Different audiences want different things.
You're assuming these pages are for average customers:
Why would users even care about the people working there? I just want a working piece of software and thats good...right?
...but those aren't the only people viewing a company's website.
A well-run website design process begins with an audit of all a site's intended users and their particular user needs. Depending on the company this may include:
- Potential business partners or clients. Small in number, very high value, these will want to gauge the size, skills, areas of expertise and levels of capacity and flexibility of the company (particularly the senior specialists), plus whether they seem like people they can do business with.

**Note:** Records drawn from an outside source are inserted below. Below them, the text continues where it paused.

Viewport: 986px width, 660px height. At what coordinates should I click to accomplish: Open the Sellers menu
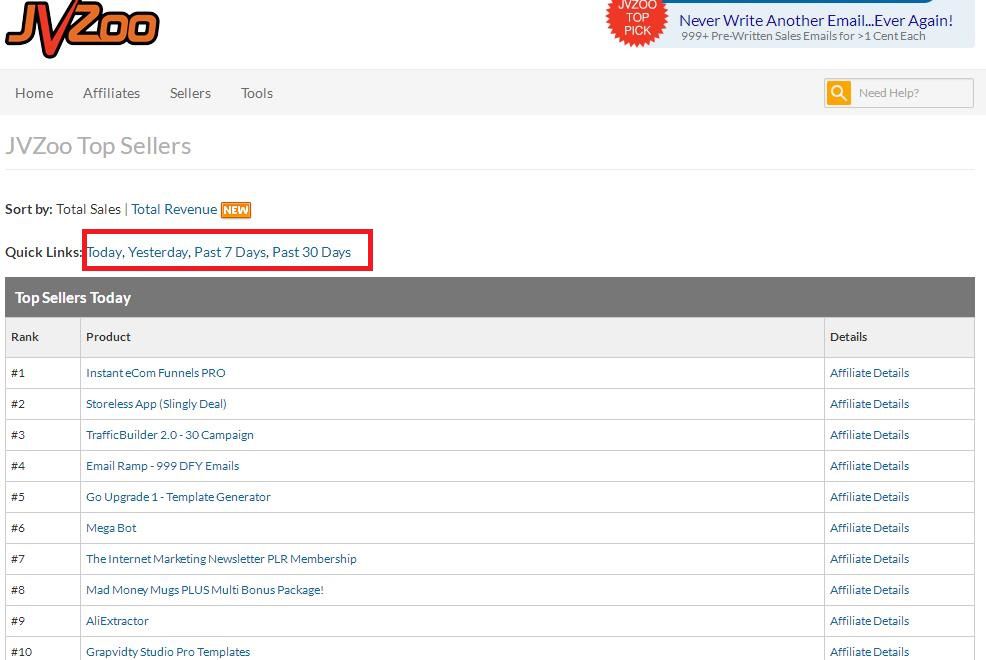(190, 93)
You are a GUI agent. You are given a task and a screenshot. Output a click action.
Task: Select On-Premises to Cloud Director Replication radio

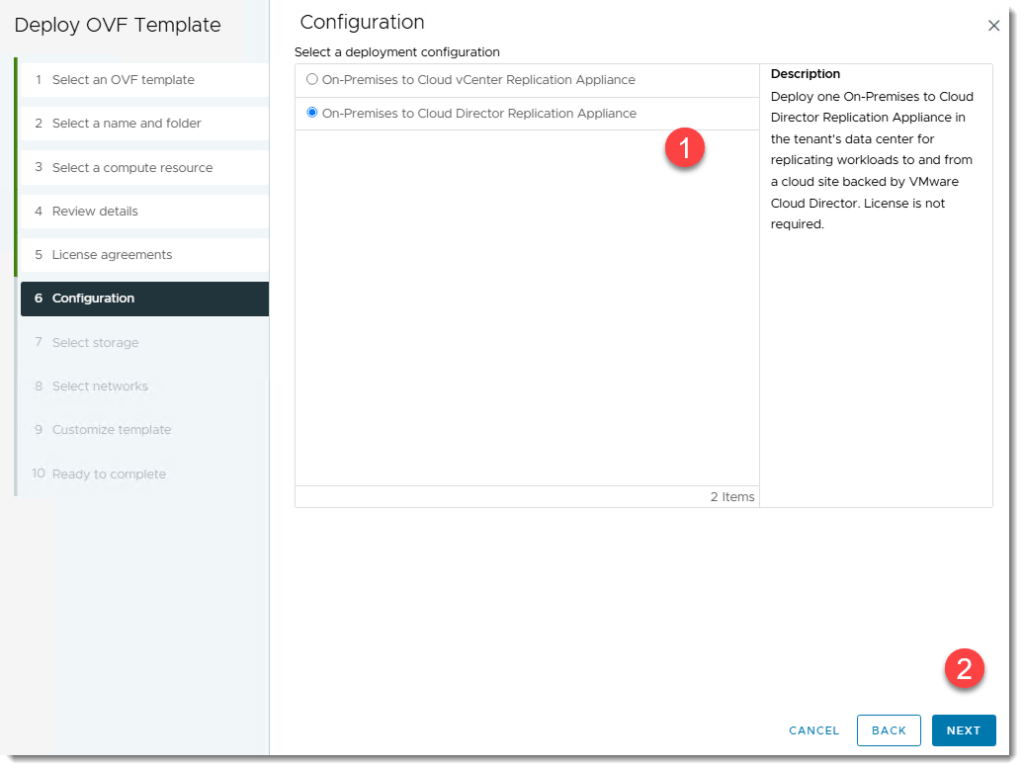(312, 114)
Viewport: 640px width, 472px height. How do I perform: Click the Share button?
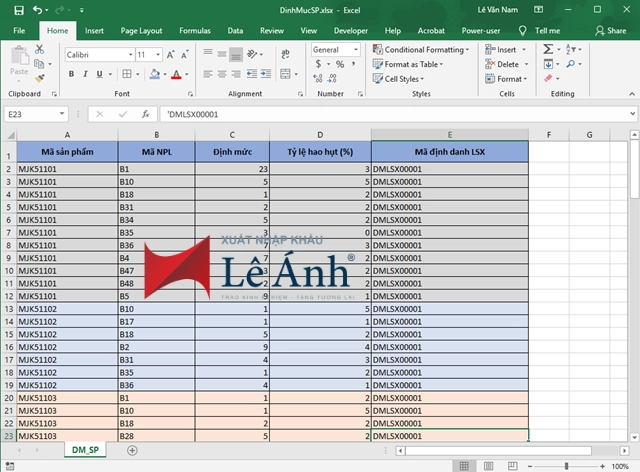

- Job seekers. Either responding to an advert, pro-actively looking for a company like this one, or having encountered the company through networking or similar, they will often want to gauge if this is the sort of company where they'd fit in.
- Investors, lenders, banks etc. Similar to potential partners, these will want to gauge the capabilities and viability of the company. Possibly more interested in the upper management and their track record.
- Press. If your company does something remarkable, journalists on a deadline will appreciate being able to copy and paste some quick facts that flesh out the story of the company, or that give its claims and comments credibility.
...and so on. Consider also, conference organisers, people following up on encountering a company rep at a networking event or trade fair, bulk buyers, etc etc.
Some company sites will have such user needs, some won't.
If one does, and the site's designed well, this kind of information will be somewhere the above groups can find it easily, but which isn't in the way for average customers who only care about the product.